As shown in FIG. 1, a typical phase change memory cell 10 usually includes a first electrode 11, a phase change body 12 (or a phase change material), and a second electrode 13. The first electrode 11, the phase change body 12, and the second electrode 13 are sequentially connected, to form a series structure. It can be learned from the figure that, a sectional area of the first electrode 11 is small. When a current flows in a series path formed by the first electrode 11, the phase change body 12, and the second electrode 13, because the sectional area of the first electrode 11 is small, a high current density exists in the first electrode 11, thereby aggregating a thermal effect in the first electrode 11. Because an upper end of the first electrode 11 abuts against the phase change body 12, the first electrode 11 may heat the phase change body 12, so that a region A of the phase change body 12 is converted between a crystalline state and an amorphous state, thereby implementing data storage.

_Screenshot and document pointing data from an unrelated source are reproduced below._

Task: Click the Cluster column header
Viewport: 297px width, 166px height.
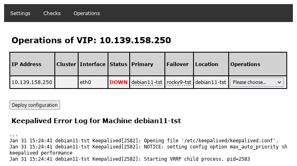Action: [66, 64]
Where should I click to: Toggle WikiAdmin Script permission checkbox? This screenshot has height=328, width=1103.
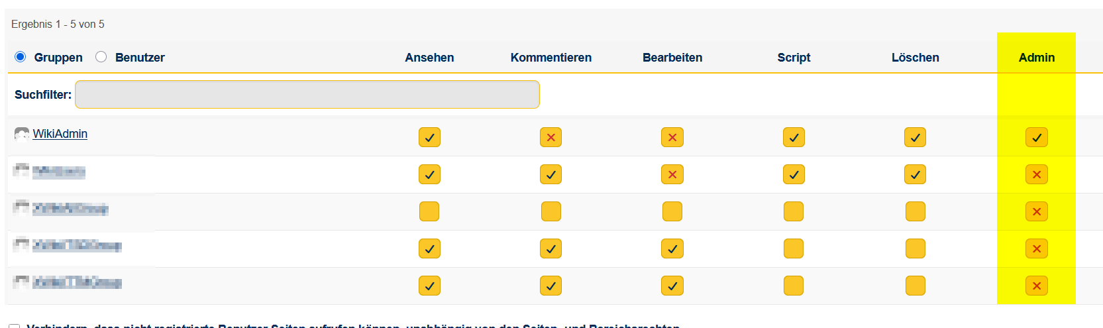[x=794, y=137]
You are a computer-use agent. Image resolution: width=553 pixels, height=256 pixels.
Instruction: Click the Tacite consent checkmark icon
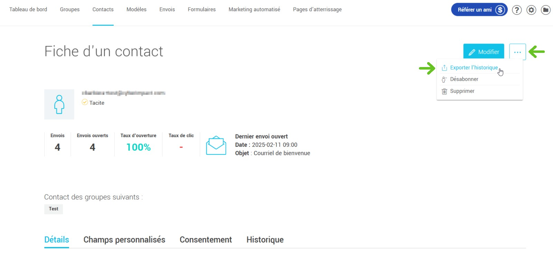pyautogui.click(x=85, y=102)
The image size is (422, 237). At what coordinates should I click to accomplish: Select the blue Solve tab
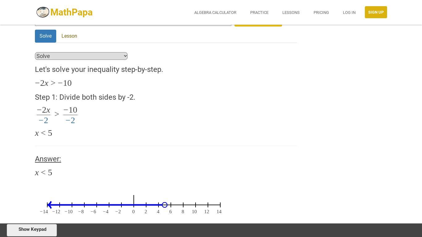45,36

In actual application, the first electrode 11 and the second electrode 13 are usually made of materials with good conductivity and high thermal stability, such as copper, and the phase change body 12 is usually made of a material such as a sulfur compound, that is, the materials of the first electrode 11 and the second electrode 13 are different from the material of the phase change body 12. Therefore, when the phase change body 12 is converted between the crystalline state and the amorphous state for a plurality of times, a problem such as element segregation easily occurs between the phase change body 12 and the first electrode 11, resulting in a gradient concentration difference between elements, and problems such as poor contact and poor adhesion easily occur between the phase change body 12 and the first electrode 11. Finally, adverse situations such as low reliability and a short cycle life occur.

Therefore, an embodiment of this application provides a phase change memory with high reliability and a long cycle life.

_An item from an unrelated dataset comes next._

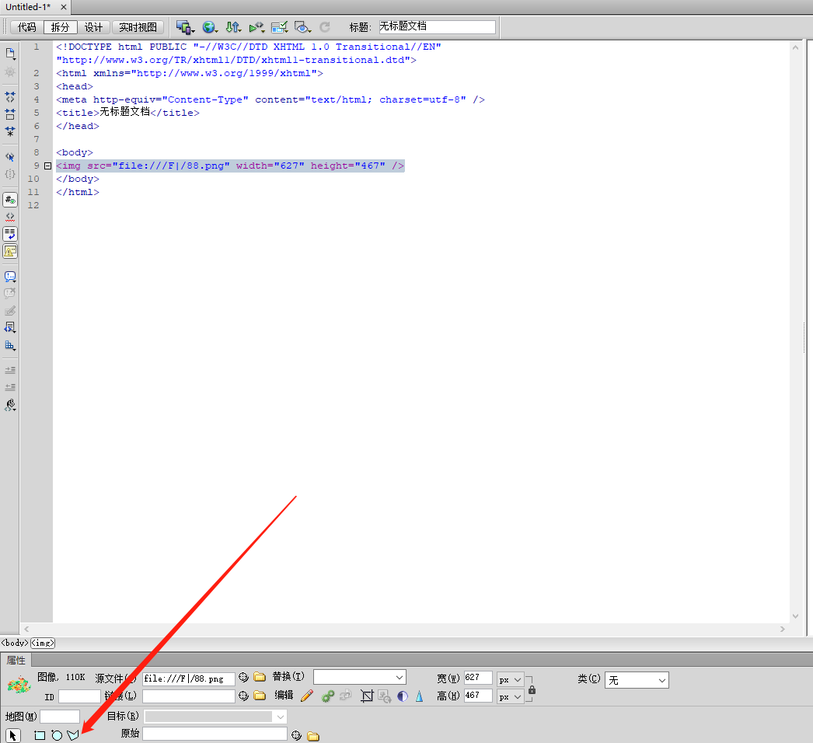Click the 实时视图 button
This screenshot has height=743, width=813.
138,26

To make objectives, technical solutions, and advantages of this application clearer, the following further describes this application in detail with reference to the accompanying drawings and specific embodiments.

Terms used in the following embodiments are merely intended to describe specific embodiments, and are not intended to limit this application. Terms “one”, “a”, and “the” of singular forms used in this specification and the appended claims of this application are also intended to include a form like “one or more”, unless otherwise specified in the context clearly. It should be further understood that, in the following embodiments of this application, “at least one” means one, two, or more.

Reference to “one embodiment” described in this specification or the like means that one or more embodiments of this application include a particular feature, structure, or characteristic described with reference to embodiments. Therefore, statements such as “in an embodiment”, “in some embodiments”, and “in other embodiments” that appear at different places in this specification do not necessarily mean reference to a same embodiment, instead, the statements mean “one or more but not all of embodiments”, unless otherwise specifically emphasized in another manner. Terms “include”, “have”, and their variants all mean “include but are not limited to”, unless otherwise specifically emphasized in another manner.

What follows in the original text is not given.